▶ **Collection entries**

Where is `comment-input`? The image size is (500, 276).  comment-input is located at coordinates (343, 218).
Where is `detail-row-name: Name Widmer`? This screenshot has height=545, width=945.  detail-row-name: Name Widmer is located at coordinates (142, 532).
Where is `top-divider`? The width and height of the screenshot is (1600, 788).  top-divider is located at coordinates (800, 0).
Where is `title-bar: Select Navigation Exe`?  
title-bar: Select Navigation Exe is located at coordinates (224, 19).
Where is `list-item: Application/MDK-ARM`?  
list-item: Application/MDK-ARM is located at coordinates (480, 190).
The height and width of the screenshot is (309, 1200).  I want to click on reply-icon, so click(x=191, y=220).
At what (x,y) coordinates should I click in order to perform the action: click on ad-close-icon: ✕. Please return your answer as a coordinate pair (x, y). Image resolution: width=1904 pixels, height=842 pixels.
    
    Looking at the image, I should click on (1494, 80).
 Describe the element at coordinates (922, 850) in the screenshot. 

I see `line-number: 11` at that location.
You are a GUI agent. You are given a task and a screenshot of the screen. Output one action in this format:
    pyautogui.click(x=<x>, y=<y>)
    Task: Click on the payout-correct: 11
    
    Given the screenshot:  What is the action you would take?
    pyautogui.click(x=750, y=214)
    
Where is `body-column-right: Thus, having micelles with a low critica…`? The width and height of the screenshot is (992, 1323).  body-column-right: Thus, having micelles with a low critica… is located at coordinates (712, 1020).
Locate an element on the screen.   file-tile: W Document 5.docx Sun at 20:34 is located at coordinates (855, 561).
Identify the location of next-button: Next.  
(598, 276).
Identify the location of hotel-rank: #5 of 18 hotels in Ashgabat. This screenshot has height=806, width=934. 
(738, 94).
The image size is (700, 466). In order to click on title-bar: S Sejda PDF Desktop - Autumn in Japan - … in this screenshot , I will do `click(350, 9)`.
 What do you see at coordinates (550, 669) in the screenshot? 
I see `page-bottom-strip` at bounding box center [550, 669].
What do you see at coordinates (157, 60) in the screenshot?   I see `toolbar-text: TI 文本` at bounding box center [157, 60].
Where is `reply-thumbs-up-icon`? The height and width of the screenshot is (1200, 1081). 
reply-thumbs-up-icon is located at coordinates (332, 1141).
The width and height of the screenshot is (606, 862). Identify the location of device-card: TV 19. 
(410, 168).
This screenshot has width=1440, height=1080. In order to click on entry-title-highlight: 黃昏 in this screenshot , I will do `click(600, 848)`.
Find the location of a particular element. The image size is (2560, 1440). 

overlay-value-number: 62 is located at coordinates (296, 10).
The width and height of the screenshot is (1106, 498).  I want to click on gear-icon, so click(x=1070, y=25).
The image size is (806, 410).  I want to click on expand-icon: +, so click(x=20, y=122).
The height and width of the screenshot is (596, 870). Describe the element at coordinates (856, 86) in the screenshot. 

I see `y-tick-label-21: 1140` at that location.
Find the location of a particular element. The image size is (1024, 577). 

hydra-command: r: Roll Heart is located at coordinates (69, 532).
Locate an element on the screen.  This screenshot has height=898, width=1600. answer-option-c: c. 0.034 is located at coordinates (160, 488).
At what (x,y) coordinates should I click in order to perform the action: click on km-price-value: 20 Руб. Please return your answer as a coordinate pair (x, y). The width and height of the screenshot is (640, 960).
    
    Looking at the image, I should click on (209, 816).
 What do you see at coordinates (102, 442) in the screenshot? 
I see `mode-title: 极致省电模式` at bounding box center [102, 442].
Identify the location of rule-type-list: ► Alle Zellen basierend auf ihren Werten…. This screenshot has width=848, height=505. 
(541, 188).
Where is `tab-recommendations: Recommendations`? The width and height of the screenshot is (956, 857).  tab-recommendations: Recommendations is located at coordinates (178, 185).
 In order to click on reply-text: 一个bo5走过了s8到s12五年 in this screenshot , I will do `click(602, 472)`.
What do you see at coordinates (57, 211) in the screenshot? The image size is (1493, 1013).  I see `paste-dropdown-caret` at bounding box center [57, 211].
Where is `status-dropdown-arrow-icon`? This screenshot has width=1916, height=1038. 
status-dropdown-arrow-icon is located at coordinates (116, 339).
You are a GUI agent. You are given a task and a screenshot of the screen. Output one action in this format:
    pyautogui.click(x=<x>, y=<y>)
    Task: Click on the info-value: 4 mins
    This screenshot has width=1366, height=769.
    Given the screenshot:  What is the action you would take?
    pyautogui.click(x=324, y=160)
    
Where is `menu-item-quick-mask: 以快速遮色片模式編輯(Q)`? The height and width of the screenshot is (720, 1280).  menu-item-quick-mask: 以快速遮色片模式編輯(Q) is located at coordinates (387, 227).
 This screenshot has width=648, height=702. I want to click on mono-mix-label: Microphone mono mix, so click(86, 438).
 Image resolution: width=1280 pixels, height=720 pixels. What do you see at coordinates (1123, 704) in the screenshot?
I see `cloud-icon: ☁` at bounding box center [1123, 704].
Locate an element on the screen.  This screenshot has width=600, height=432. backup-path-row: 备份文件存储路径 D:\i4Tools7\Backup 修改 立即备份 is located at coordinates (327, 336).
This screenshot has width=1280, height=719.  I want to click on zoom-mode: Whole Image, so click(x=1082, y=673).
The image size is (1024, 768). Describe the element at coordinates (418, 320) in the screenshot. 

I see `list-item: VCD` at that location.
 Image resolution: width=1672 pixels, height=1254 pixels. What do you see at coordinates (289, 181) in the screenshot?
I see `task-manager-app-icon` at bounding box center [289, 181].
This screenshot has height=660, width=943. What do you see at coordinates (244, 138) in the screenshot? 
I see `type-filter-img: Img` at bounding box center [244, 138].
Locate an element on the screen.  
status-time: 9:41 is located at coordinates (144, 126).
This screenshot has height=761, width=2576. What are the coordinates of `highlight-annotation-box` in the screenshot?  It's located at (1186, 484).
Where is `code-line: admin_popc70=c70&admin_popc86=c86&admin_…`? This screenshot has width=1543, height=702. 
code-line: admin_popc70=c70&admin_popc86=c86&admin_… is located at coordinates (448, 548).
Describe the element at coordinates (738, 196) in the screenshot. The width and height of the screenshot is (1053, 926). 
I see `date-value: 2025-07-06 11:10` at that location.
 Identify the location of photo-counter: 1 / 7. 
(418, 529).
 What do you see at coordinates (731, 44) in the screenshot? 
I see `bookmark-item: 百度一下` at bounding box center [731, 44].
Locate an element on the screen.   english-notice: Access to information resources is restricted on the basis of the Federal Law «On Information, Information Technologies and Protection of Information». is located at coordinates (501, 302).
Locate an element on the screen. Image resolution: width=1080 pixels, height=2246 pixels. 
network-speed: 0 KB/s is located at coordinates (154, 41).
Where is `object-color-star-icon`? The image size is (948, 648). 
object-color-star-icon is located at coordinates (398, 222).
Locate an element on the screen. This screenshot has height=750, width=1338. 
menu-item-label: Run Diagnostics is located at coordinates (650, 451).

▶ **TASK**
Reproduce the collection entries above line for line, with nothing changed, added, or left out.

▶ **OUTPUT FOR THIS EXERCISE**
Where is `comment-input`? The image size is (500, 276).  comment-input is located at coordinates (343, 218).
Where is `detail-row-name: Name Widmer`? This screenshot has height=545, width=945.  detail-row-name: Name Widmer is located at coordinates (142, 532).
Where is `top-divider`? The width and height of the screenshot is (1600, 788).  top-divider is located at coordinates (800, 0).
Where is `title-bar: Select Navigation Exe`?  
title-bar: Select Navigation Exe is located at coordinates (224, 19).
Where is `list-item: Application/MDK-ARM`?  
list-item: Application/MDK-ARM is located at coordinates (480, 190).
The height and width of the screenshot is (309, 1200).  I want to click on reply-icon, so click(x=191, y=220).
At what (x,y) coordinates should I click in order to perform the action: click on ad-close-icon: ✕. Please return your answer as a coordinate pair (x, y). Image resolution: width=1904 pixels, height=842 pixels.
    
    Looking at the image, I should click on (1494, 80).
 Describe the element at coordinates (922, 850) in the screenshot. 

I see `line-number: 11` at that location.
You are a GUI agent. You are given a task and a screenshot of the screen. Output one action in this format:
    pyautogui.click(x=<x>, y=<y>)
    Task: Click on the payout-correct: 11
    
    Given the screenshot:  What is the action you would take?
    pyautogui.click(x=750, y=214)
    
Where is `body-column-right: Thus, having micelles with a low critica…`? The width and height of the screenshot is (992, 1323).  body-column-right: Thus, having micelles with a low critica… is located at coordinates (712, 1020).
Locate an element on the screen.   file-tile: W Document 5.docx Sun at 20:34 is located at coordinates (855, 561).
Identify the location of next-button: Next.  
(598, 276).
Identify the location of hotel-rank: #5 of 18 hotels in Ashgabat. This screenshot has height=806, width=934. 
(738, 94).
The image size is (700, 466). In order to click on title-bar: S Sejda PDF Desktop - Autumn in Japan - … in this screenshot , I will do `click(350, 9)`.
 What do you see at coordinates (550, 669) in the screenshot? 
I see `page-bottom-strip` at bounding box center [550, 669].
What do you see at coordinates (157, 60) in the screenshot?   I see `toolbar-text: TI 文本` at bounding box center [157, 60].
Where is `reply-thumbs-up-icon`? The height and width of the screenshot is (1200, 1081). 
reply-thumbs-up-icon is located at coordinates (332, 1141).
The width and height of the screenshot is (606, 862). Identify the location of device-card: TV 19. 
(410, 168).
This screenshot has width=1440, height=1080. In order to click on entry-title-highlight: 黃昏 in this screenshot , I will do `click(600, 848)`.
Find the location of a particular element. The image size is (2560, 1440). 

overlay-value-number: 62 is located at coordinates (296, 10).
The width and height of the screenshot is (1106, 498).  I want to click on gear-icon, so click(x=1070, y=25).
The image size is (806, 410).  I want to click on expand-icon: +, so click(x=20, y=122).
The height and width of the screenshot is (596, 870). Describe the element at coordinates (856, 86) in the screenshot. 

I see `y-tick-label-21: 1140` at that location.
Find the location of a particular element. The image size is (1024, 577). 

hydra-command: r: Roll Heart is located at coordinates (69, 532).
Locate an element on the screen.  This screenshot has height=898, width=1600. answer-option-c: c. 0.034 is located at coordinates (160, 488).
At what (x,y) coordinates should I click in order to perform the action: click on km-price-value: 20 Руб. Please return your answer as a coordinate pair (x, y). The width and height of the screenshot is (640, 960).
    
    Looking at the image, I should click on (209, 816).
 What do you see at coordinates (102, 442) in the screenshot? 
I see `mode-title: 极致省电模式` at bounding box center [102, 442].
Identify the location of rule-type-list: ► Alle Zellen basierend auf ihren Werten…. This screenshot has width=848, height=505. 
(541, 188).
Where is `tab-recommendations: Recommendations`? The width and height of the screenshot is (956, 857).  tab-recommendations: Recommendations is located at coordinates (178, 185).
 In order to click on reply-text: 一个bo5走过了s8到s12五年 in this screenshot , I will do `click(602, 472)`.
What do you see at coordinates (57, 211) in the screenshot? The image size is (1493, 1013).  I see `paste-dropdown-caret` at bounding box center [57, 211].
Where is `status-dropdown-arrow-icon`? This screenshot has width=1916, height=1038. 
status-dropdown-arrow-icon is located at coordinates (116, 339).
You are a GUI agent. You are given a task and a screenshot of the screen. Output one action in this format:
    pyautogui.click(x=<x>, y=<y>)
    Task: Click on the info-value: 4 mins
    This screenshot has width=1366, height=769.
    Given the screenshot:  What is the action you would take?
    pyautogui.click(x=324, y=160)
    
Where is `menu-item-quick-mask: 以快速遮色片模式編輯(Q)`? The height and width of the screenshot is (720, 1280).  menu-item-quick-mask: 以快速遮色片模式編輯(Q) is located at coordinates (387, 227).
 This screenshot has width=648, height=702. I want to click on mono-mix-label: Microphone mono mix, so click(86, 438).
 Image resolution: width=1280 pixels, height=720 pixels. What do you see at coordinates (1123, 704) in the screenshot?
I see `cloud-icon: ☁` at bounding box center [1123, 704].
Locate an element on the screen.  This screenshot has width=600, height=432. backup-path-row: 备份文件存储路径 D:\i4Tools7\Backup 修改 立即备份 is located at coordinates (327, 336).
This screenshot has width=1280, height=719.  I want to click on zoom-mode: Whole Image, so click(x=1082, y=673).
The image size is (1024, 768). Describe the element at coordinates (418, 320) in the screenshot. 

I see `list-item: VCD` at that location.
 Image resolution: width=1672 pixels, height=1254 pixels. What do you see at coordinates (289, 181) in the screenshot?
I see `task-manager-app-icon` at bounding box center [289, 181].
This screenshot has height=660, width=943. What do you see at coordinates (244, 138) in the screenshot? 
I see `type-filter-img: Img` at bounding box center [244, 138].
Locate an element on the screen.  
status-time: 9:41 is located at coordinates (144, 126).
This screenshot has height=761, width=2576. What are the coordinates of `highlight-annotation-box` in the screenshot?  It's located at (1186, 484).
Where is `code-line: admin_popc70=c70&admin_popc86=c86&admin_…`? This screenshot has width=1543, height=702. 
code-line: admin_popc70=c70&admin_popc86=c86&admin_… is located at coordinates (448, 548).
Describe the element at coordinates (738, 196) in the screenshot. The width and height of the screenshot is (1053, 926). 
I see `date-value: 2025-07-06 11:10` at that location.
 Identify the location of photo-counter: 1 / 7. 
(418, 529).
 What do you see at coordinates (731, 44) in the screenshot? 
I see `bookmark-item: 百度一下` at bounding box center [731, 44].
Locate an element on the screen.   english-notice: Access to information resources is restricted on the basis of the Federal Law «On Information, Information Technologies and Protection of Information». is located at coordinates (501, 302).
Locate an element on the screen. Image resolution: width=1080 pixels, height=2246 pixels. 
network-speed: 0 KB/s is located at coordinates (154, 41).
Where is `object-color-star-icon`? The image size is (948, 648). 
object-color-star-icon is located at coordinates (398, 222).
Locate an element on the screen. This screenshot has height=750, width=1338. 
menu-item-label: Run Diagnostics is located at coordinates (650, 451).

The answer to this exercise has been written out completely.